— BEGIN —
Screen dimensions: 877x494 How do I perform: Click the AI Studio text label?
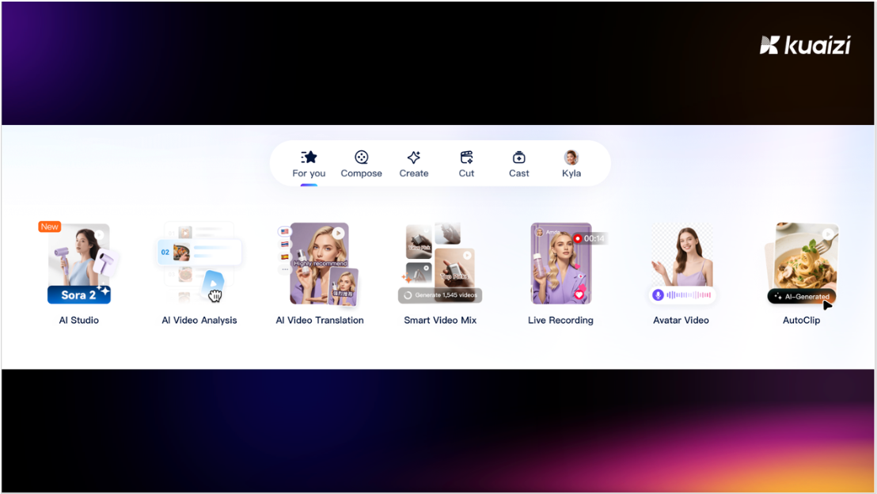(79, 321)
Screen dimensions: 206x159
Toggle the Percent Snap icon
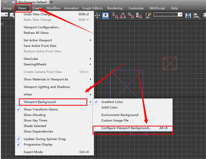click(131, 15)
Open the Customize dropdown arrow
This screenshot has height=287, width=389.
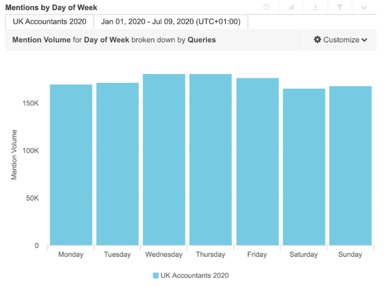365,40
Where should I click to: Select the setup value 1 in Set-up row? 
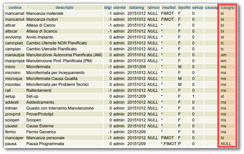[193, 96]
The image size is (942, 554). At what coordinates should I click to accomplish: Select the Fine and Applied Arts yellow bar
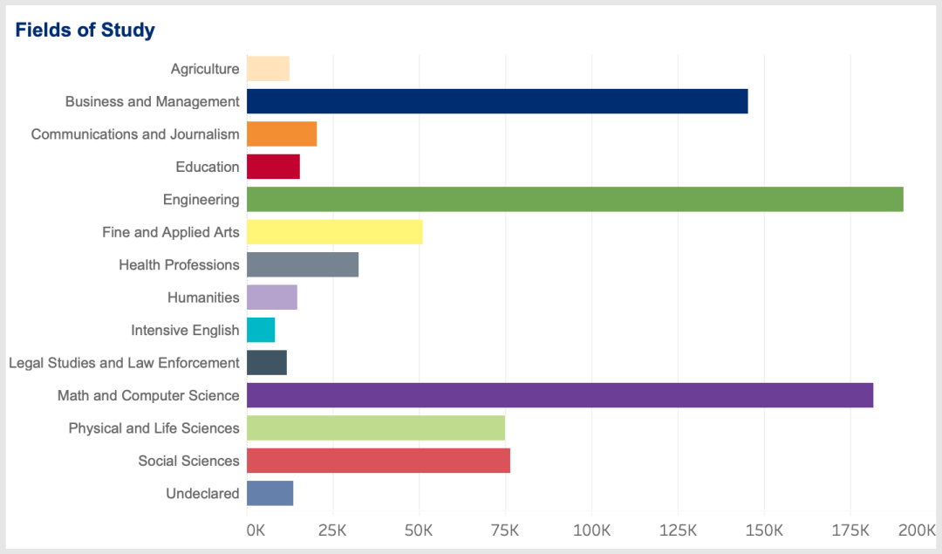pos(335,232)
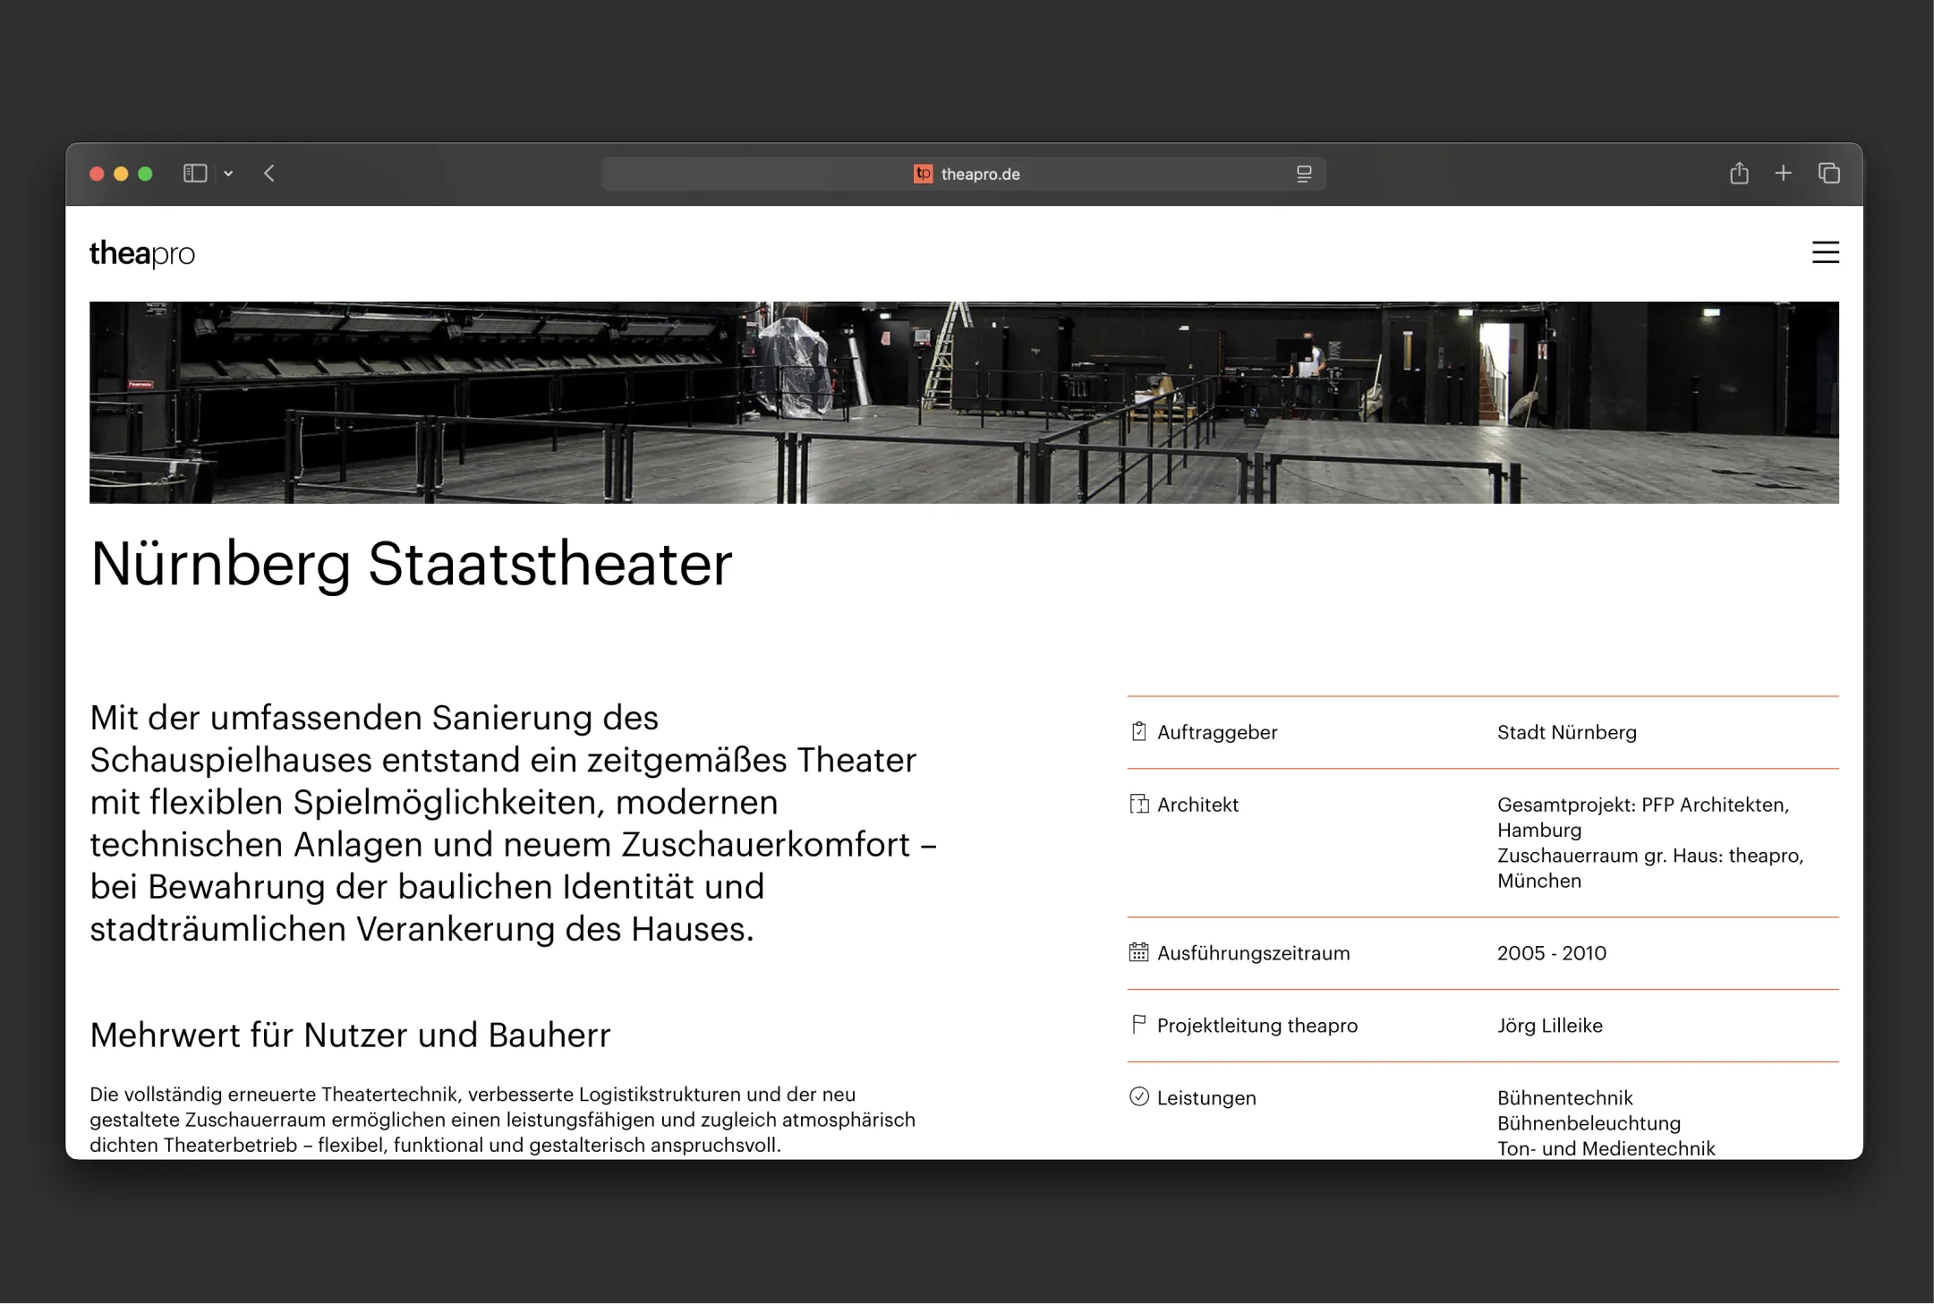Expand the hamburger navigation menu
1934x1304 pixels.
[1826, 253]
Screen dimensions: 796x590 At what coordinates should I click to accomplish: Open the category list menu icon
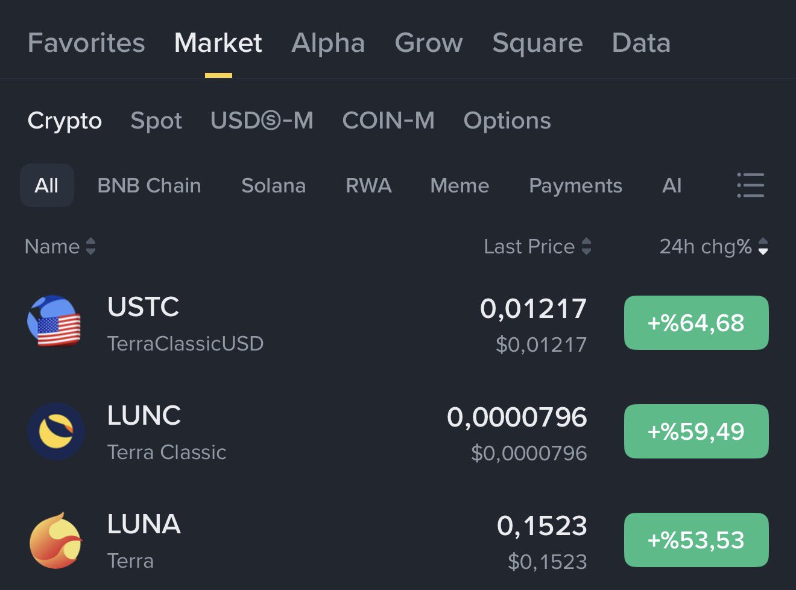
— END —
■ BRIEF ■
Can you write out, word for word, everything from the line containing "Open the Customize dropdown arrow" down to the end of the records, leaving the pictures out?

■ WRITTEN SOLUTION ■
Open the Customize dropdown arrow
This screenshot has height=287, width=389.
365,40
Where should I click to: Select the setup value 1 in Set-up row? 
[193, 96]
The image size is (942, 554). At what coordinates should I click to accomplish: Select the Fine and Applied Arts yellow bar
pos(335,232)
Expand the hamburger navigation menu
1934x1304 pixels.
[1826, 253]
Screen dimensions: 796x590 At what coordinates should I click to accomplish: Open the category list menu icon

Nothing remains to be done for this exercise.